Thursday, 6 June 2002
Simulations of the visible and near-infrared radiative properties of mixed-phased stratocumulus cloud over the sea
Aircraft experiment has been carried out for wintertime boundary-layer clouds over the sea around Japan in January 1999 within the Japanese Cloud and Climate Study (JACCS) program. By using two instrumented aircraft, the microphysical and radiative properties of mixed-phase stratiform clouds have been simultaneously measured. The stratocumulus cloud observed on January 30 was highly heterogeneous vertically and horizontally with different mixing ratios of water droplets and ice particles.
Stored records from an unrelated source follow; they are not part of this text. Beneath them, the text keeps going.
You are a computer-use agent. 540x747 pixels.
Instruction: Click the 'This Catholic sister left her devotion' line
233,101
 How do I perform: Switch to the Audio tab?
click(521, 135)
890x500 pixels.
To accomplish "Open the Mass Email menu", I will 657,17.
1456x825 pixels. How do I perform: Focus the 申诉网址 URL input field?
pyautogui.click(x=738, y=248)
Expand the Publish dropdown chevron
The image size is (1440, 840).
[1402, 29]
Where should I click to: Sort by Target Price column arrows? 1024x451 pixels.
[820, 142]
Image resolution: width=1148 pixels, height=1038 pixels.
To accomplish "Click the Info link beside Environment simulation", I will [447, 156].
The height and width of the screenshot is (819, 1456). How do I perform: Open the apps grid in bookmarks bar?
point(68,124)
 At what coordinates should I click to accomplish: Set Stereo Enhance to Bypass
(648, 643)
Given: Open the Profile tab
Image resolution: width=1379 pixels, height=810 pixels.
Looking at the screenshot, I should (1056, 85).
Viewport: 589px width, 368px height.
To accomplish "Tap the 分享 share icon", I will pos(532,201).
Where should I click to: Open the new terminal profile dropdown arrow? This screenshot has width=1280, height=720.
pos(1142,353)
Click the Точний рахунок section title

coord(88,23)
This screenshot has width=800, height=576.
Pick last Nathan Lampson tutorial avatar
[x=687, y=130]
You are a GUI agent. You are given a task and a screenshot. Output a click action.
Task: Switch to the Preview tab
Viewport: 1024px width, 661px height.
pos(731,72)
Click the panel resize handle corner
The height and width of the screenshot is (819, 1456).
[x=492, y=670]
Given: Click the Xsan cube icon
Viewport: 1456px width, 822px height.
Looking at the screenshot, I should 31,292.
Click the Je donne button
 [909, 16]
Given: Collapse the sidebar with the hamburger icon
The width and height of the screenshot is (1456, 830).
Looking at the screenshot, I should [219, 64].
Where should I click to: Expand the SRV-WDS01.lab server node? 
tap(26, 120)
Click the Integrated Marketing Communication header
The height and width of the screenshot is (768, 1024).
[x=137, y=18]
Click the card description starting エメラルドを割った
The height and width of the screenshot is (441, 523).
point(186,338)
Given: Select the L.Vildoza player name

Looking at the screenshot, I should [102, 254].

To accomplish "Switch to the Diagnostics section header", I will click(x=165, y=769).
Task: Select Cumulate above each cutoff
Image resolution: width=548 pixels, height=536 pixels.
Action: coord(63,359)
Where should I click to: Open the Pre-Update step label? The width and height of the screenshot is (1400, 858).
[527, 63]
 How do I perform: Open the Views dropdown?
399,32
On an average over a long flight distance, the stratocumulus cloud with a mean geometrical thickness of 1.3 km absorbed almost 0% and 24 %, and reflected 64 % and 52 %, of the incident solar radiation in the visible (wavelengths < 0.7mm) and near-infrared (> 0.7mm) bands, respectively. This suggests no sign of the so-called anomalous solar absorption for the present case. We made simulation calculations of the radiative properties for various cloud models with the measured cloud parameters. The single scattering properties of the mixed-phase cloud were calculated by the use of Mie theory for water droplets and anomalous diffraction theory for ice particles. A homogeneous, plane-parallel mixed-phase cloud model could not consistently reproduce the observed visible and near-infrared (NIR) radiative properties. When the visible cloud optical thickness was adjusted to fit the calculated visible radiative properties to the measured ones, then the simulation overestimated and underestimated the NIR transmittance and absorptance, respectively, compared with the measured NIR radiative properties. An independent pixel approximation considering the cloud horizontal inhomogeneity could yield better agreement with the averaged radiative properties.